Task objective:
Among the entries below, count the lines that contain the word "computer". Write down only the total.

Stored data:
+++
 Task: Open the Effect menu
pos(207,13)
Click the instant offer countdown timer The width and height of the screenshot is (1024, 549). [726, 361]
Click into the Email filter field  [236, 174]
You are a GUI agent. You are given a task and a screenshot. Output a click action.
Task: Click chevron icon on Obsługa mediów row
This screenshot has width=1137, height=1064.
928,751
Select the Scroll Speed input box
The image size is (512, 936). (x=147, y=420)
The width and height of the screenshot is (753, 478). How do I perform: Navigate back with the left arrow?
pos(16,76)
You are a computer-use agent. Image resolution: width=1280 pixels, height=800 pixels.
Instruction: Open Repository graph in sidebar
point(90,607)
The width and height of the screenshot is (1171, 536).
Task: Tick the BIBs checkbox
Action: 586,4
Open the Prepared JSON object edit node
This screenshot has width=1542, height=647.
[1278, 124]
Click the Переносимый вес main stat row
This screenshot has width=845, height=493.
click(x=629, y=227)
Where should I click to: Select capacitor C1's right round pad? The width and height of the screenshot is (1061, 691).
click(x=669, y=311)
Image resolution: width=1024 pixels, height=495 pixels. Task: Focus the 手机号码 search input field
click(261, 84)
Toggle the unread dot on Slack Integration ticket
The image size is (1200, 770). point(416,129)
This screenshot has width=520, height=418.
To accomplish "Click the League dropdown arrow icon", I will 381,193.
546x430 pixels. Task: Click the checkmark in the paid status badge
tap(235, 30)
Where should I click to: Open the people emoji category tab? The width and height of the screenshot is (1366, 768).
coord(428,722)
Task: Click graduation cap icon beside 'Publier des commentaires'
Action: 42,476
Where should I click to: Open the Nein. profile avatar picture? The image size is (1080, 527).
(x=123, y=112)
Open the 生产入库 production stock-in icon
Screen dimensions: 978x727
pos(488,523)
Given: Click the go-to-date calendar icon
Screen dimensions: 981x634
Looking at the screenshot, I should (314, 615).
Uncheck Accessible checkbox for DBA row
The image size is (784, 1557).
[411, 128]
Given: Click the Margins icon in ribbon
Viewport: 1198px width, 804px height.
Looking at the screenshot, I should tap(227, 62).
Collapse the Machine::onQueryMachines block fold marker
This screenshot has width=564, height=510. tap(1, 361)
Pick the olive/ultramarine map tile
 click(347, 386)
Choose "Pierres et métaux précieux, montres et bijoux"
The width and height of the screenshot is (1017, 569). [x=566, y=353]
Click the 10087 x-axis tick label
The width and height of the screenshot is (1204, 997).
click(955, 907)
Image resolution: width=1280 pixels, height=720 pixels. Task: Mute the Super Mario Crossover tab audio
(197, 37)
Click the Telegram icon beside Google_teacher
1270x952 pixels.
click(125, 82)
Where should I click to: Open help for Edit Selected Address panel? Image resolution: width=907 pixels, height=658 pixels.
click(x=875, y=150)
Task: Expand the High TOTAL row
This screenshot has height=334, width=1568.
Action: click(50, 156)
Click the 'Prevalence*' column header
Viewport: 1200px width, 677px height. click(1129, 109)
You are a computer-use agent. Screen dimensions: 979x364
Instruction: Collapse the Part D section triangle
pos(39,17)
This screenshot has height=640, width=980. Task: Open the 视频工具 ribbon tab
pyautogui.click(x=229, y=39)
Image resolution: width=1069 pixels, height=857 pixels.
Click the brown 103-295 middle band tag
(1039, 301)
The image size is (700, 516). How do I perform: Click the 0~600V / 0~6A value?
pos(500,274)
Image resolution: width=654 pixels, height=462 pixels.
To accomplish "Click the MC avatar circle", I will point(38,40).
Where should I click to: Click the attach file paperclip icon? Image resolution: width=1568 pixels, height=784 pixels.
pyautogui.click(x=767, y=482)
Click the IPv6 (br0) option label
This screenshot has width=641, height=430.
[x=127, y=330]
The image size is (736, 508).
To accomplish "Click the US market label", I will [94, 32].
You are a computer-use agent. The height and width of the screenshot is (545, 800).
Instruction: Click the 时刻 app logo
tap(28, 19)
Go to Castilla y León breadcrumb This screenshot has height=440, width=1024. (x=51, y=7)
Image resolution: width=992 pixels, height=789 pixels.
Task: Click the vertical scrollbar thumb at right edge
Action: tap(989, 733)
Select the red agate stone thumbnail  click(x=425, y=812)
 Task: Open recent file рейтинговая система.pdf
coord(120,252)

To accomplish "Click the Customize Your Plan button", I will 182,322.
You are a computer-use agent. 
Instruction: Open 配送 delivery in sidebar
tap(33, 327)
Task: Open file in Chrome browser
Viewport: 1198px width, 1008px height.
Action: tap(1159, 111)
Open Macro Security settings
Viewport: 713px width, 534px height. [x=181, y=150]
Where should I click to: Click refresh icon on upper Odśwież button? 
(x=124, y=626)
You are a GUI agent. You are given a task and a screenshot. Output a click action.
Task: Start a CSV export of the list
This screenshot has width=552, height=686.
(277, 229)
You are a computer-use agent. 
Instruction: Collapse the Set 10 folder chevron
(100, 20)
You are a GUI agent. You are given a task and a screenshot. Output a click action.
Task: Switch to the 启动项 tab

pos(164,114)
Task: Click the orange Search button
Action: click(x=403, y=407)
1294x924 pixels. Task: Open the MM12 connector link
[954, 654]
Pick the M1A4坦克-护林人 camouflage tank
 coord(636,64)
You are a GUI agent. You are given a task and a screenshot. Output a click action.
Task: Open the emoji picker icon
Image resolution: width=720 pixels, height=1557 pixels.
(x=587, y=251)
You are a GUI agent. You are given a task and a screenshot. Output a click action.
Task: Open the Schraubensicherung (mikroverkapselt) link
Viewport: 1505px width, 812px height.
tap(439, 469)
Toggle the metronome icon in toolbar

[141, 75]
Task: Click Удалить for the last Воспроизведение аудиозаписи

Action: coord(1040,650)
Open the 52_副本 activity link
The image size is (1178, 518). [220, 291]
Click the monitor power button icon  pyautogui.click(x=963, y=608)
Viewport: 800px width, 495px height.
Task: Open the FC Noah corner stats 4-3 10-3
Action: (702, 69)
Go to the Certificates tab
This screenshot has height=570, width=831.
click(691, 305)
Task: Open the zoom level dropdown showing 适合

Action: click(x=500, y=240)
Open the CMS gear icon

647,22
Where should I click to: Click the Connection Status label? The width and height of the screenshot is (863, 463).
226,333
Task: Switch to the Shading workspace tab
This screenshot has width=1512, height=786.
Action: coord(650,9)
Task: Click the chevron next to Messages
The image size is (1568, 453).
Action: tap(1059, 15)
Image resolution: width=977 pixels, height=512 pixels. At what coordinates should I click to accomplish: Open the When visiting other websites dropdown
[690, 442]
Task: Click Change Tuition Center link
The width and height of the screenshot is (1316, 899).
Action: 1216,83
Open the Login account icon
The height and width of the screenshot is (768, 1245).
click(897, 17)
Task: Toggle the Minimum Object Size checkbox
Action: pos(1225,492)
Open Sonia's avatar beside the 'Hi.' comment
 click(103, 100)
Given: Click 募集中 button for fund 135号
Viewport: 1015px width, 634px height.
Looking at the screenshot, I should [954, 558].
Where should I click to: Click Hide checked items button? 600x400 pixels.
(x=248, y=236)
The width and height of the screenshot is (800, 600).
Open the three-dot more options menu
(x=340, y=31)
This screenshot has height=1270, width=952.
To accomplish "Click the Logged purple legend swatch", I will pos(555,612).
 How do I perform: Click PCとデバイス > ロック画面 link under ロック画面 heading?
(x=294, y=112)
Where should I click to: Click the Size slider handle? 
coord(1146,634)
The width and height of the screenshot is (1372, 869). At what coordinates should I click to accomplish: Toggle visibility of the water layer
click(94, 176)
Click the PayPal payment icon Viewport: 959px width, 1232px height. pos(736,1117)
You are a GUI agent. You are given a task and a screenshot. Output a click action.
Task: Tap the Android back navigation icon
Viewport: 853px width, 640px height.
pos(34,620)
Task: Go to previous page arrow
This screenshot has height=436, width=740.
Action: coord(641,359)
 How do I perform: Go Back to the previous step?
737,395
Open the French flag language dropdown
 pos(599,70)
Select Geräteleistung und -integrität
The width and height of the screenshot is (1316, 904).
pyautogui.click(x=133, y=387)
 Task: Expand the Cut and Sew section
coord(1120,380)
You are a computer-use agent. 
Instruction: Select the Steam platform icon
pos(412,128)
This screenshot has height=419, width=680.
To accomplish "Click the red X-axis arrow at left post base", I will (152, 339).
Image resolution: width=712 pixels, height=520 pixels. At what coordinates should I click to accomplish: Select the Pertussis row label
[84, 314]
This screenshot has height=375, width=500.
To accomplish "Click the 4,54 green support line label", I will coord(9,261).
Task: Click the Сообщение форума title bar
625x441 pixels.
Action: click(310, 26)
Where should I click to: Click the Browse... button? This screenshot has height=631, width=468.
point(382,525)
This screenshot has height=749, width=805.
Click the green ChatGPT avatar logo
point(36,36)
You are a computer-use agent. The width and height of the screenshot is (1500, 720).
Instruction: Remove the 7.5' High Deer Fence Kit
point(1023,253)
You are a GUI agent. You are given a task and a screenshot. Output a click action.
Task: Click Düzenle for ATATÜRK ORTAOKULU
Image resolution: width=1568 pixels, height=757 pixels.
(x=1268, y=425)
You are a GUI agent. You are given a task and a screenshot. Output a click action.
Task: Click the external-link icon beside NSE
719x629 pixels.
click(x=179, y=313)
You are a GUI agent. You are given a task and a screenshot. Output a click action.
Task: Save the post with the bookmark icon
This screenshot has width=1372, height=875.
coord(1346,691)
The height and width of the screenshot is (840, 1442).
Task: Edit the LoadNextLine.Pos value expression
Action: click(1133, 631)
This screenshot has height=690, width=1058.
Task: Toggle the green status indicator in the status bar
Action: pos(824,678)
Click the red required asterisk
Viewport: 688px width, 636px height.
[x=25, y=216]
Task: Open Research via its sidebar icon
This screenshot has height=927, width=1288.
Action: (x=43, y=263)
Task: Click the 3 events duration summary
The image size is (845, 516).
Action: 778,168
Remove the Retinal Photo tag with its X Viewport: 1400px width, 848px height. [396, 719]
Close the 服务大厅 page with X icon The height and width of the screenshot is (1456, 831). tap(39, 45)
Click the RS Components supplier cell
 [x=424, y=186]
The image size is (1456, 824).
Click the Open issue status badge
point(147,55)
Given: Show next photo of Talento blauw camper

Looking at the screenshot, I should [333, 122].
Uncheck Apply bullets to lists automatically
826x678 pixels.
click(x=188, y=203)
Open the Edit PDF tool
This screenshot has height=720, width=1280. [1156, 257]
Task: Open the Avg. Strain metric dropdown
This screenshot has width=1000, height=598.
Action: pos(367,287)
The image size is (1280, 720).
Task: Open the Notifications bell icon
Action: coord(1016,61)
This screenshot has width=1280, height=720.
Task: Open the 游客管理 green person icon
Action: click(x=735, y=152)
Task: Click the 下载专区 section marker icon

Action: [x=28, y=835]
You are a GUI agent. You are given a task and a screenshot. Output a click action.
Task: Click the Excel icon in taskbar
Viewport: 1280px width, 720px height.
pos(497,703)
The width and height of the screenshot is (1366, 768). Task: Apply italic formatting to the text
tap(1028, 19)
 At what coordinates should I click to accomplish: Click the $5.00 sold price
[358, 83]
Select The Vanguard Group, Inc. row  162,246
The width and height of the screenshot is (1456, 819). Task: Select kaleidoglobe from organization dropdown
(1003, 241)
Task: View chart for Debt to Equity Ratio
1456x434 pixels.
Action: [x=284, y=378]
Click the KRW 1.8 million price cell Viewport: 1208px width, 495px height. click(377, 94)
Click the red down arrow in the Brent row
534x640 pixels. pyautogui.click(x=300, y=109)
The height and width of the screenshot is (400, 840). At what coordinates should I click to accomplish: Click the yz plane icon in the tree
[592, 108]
+++
Expected answer:
7